• Task brief: Each record should reappear exactly in your answer, minus any picture.

(Items listed in a dataset)
[Start of Attachment]
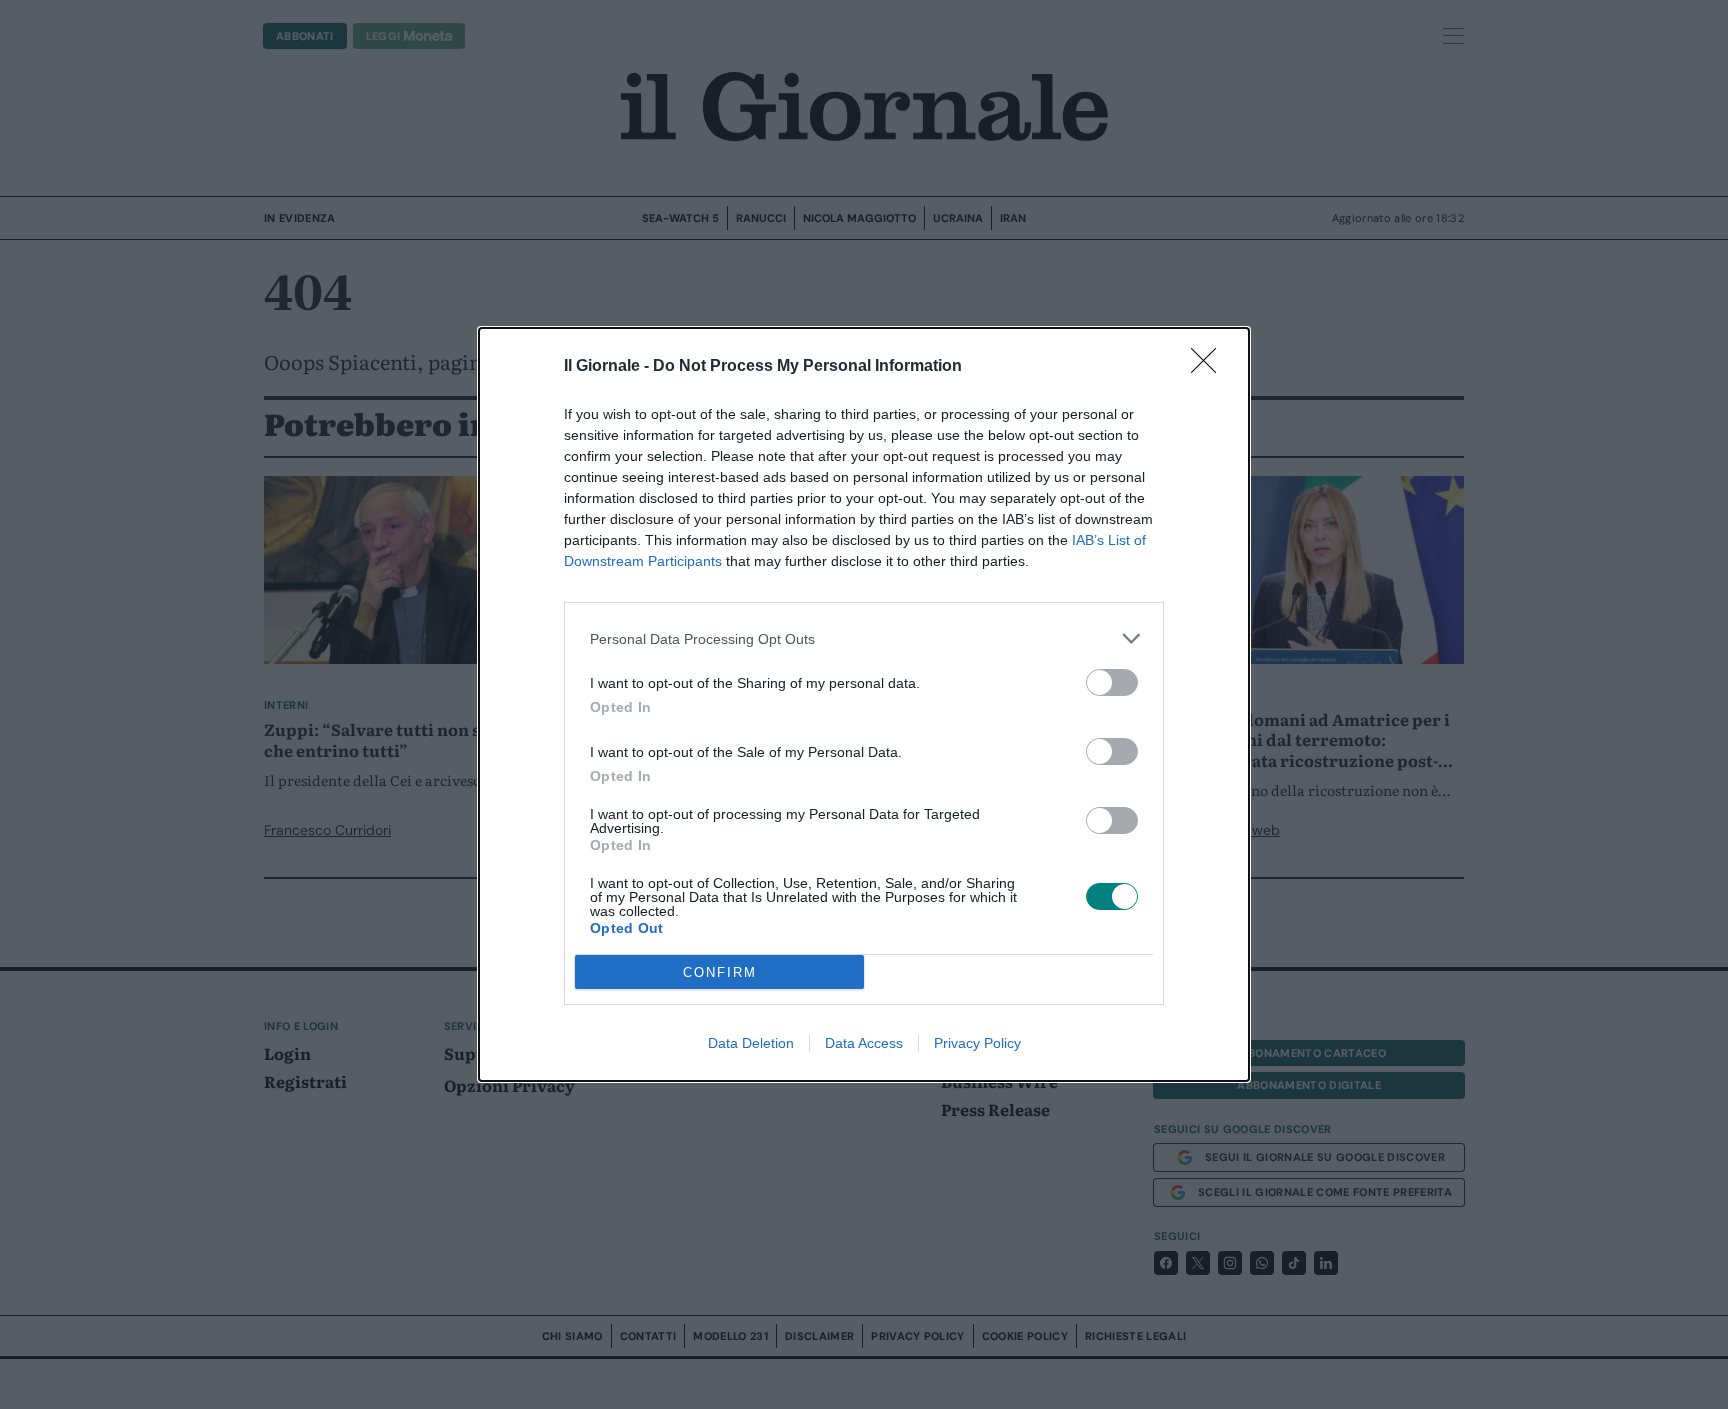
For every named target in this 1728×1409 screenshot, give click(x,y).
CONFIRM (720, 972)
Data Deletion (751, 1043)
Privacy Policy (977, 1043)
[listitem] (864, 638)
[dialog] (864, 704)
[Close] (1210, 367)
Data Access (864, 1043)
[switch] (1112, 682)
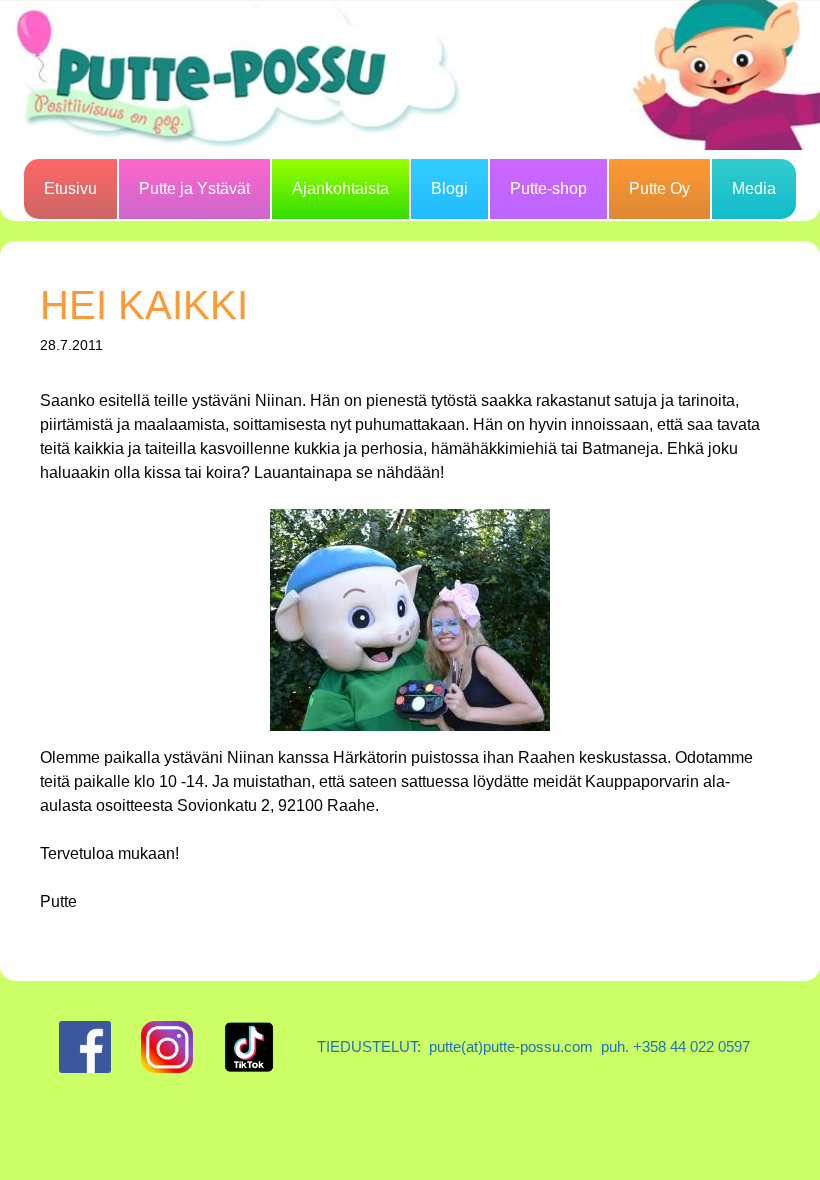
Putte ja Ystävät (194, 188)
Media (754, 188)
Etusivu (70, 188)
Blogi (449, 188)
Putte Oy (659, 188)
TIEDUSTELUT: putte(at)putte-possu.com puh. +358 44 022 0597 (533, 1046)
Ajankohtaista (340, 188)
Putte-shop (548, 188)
[End of Attachment]
• Exercise solution:
For every named target in this 1728×1409 screenshot, give click(x,y).
CONFIRM (720, 972)
Data Deletion (751, 1043)
Privacy Policy (977, 1043)
[listitem] (864, 638)
[dialog] (864, 704)
[Close] (1210, 367)
Data Access (864, 1043)
[switch] (1112, 682)
Putte ja Ystävät (194, 188)
Media (754, 188)
Etusivu (70, 188)
Blogi (449, 188)
Putte Oy (659, 188)
TIEDUSTELUT: putte(at)putte-possu.com puh. +358 44 022 0597 (533, 1046)
Ajankohtaista (340, 188)
Putte-shop (548, 188)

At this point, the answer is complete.